Senator Corwin Aragon speaking on general education committee reports during the Feb. 14 Academic Senate meeting. | Reyes Navarrete

CPP receives $1.8M for surpassing enrollment target

By Madison Slocum, March 3, 2026

Since Cal Poly Pomona exceeded its enrollment milestone for the 2025-2026 year, it received $1.8 million in permanent funding, according to the provost’s report in the last Academic Senate meeting on Feb 25.  

“The new funding will help strengthen CPP’s long-term financial position and will provide greater stability moving forward,” said Associate Vice President for Academic Programs Laura Massa. 

CPP enrolled 27,958 students in 2025-2026, 23,388 of whom are resident full-time equivalent students, exceeding the target by 1.9%. The achievement is a direct result of coordinated cross divisional efforts across campus to increase new student enrollment and retention, according to Massa. 

“It’s not just a milestone,” Massa said. “It’s more than that. It’s momentum.” 

The Division of Student Affairs budget is currently $156 million. Of that, $101 million is projected to be spent this year with 30-40% on salaries and 60% on operating expenses. It was discussed that the budget has impacted student hiring, which was reduced by 150 students this year. Costs have shifted because the work-study requirements are more expensive, according to Sharma. CPP also lost 20 staff members because of the budget pressures, according to Senator Bharti Sharma from the college of science.  

The CSU board is expected to announce the new permanent president March 11 and are currently in the transition period of electing a president. 

Seven new general education courses were also introduced in this meeting, including Beyond the Needle: Vaccine Science, Trust, and Public Health (BIO 1030), Bilingualism: Language, Culture, and Cognition (ENG 3230), Critical Issues in Global Food Systems (HRT 4550), Apocalypse! The End of the World Across Time and Culture (IGE 3700), Introduction to Political Thought (PLS 2040), Introduction to Psychology (PSY 2201), Critical Data Studies (LS 4100).  

Senator Melissa Aaron from the college of letters, arts and social sciences voiced concern the courses are only going to be conditionally accepted instead of being stated that “we accept” all the courses. 
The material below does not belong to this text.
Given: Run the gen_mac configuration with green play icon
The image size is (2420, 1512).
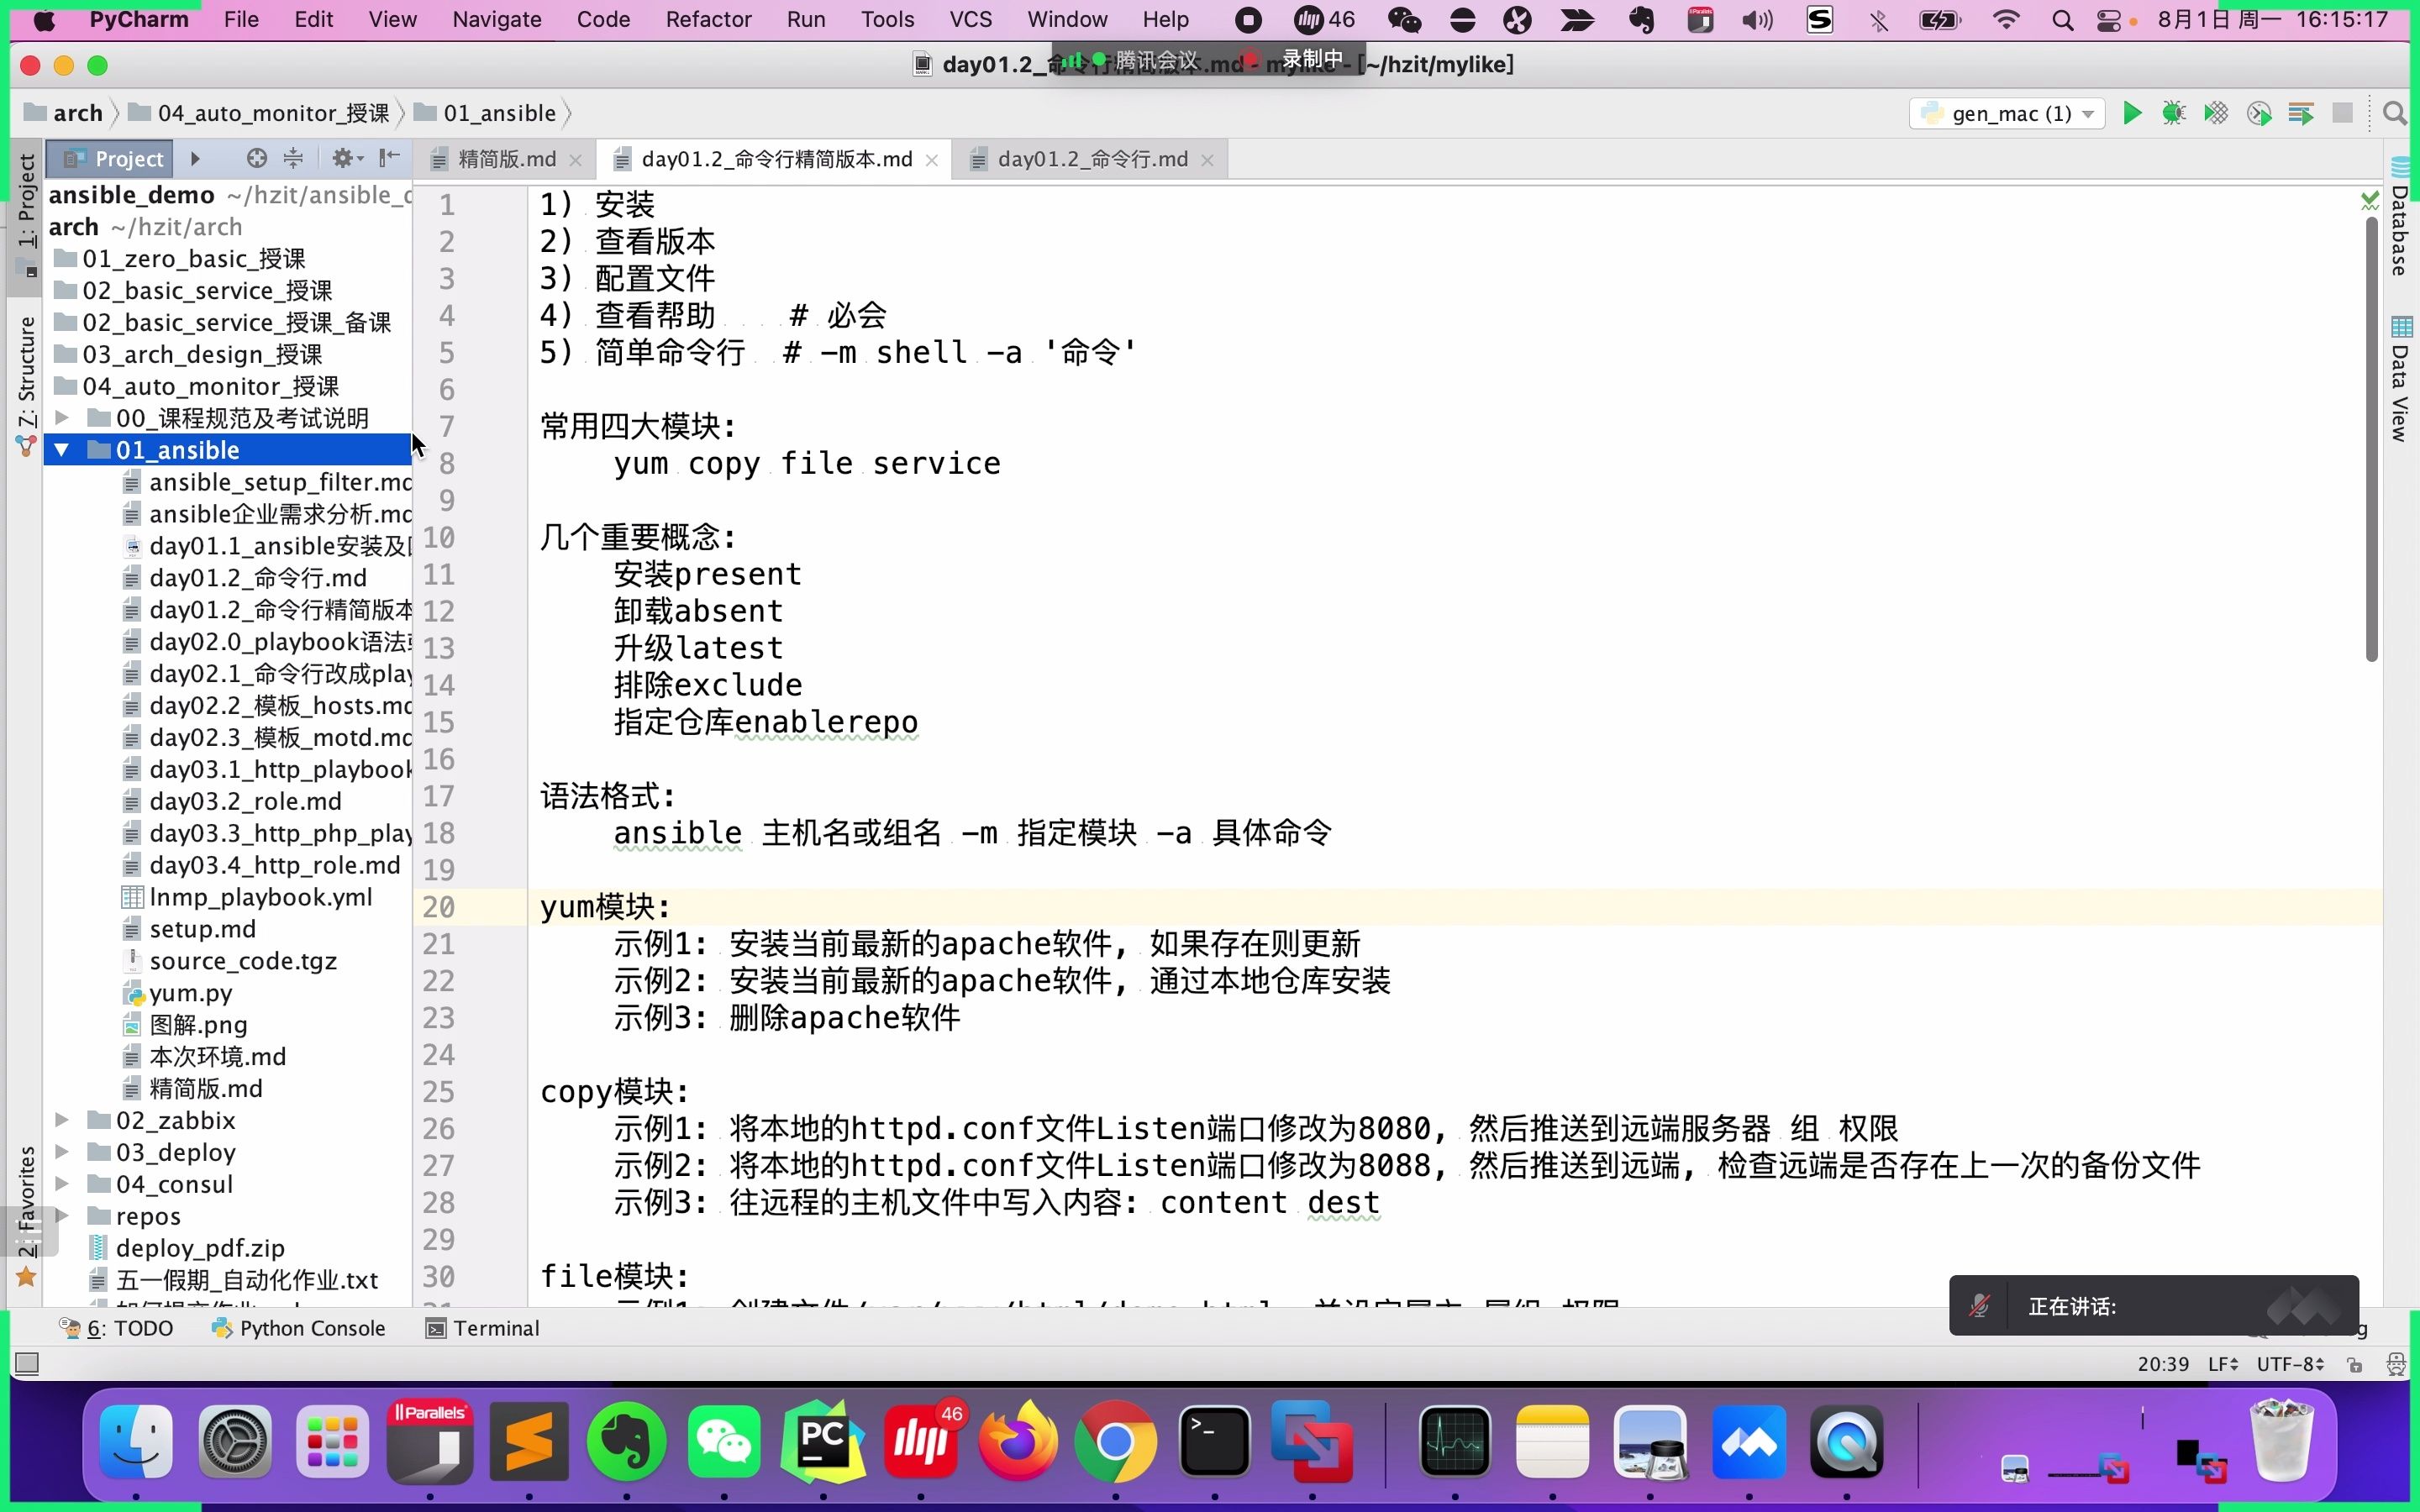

“How come there’s nothing that says, ‘We accept’, and we are voting to say ‘Yes it’s fine,’ but then after it will be adjusted?” Aaron said. “I understand you have a lot of ECO’s to be approved for existing courses, and I want to know more about the procedure of that.” s fine,’ but then after it will be adjusted?” Aaron said.

CPP is hosting the California State Summer School for the Arts in July 2026. This program is for high school students seeking to get in-residence, hands-on art training. The program will bring 500 students and 150 faculty to campus.  

It will run for four weeks each summer, showcasing CPP’s learning-by-doing approach. It is structured to help students and families get comfortable with CPP’s campus and create a pipeline for future CPP students, according to Massa. 

The Division of Student Affairs conducted research throughout the year with surveys sent to different groups of students to learn more about their challenges. Students cited their top challenges as financial insecurity, mental health and food insecurity, according to Sharma.   

Freshmen were also surveyed about how they are feeling as they integrate onto the campus. Their answers showed they feel a strong sense of belonging mainly after orientation because their leaders were helpful, which reduced anxiety and made them feel they can persist in their education. 

 The next academic senate meeting will be March 18 at 3 p.m. in Building 98, Pillar 2, Room 007.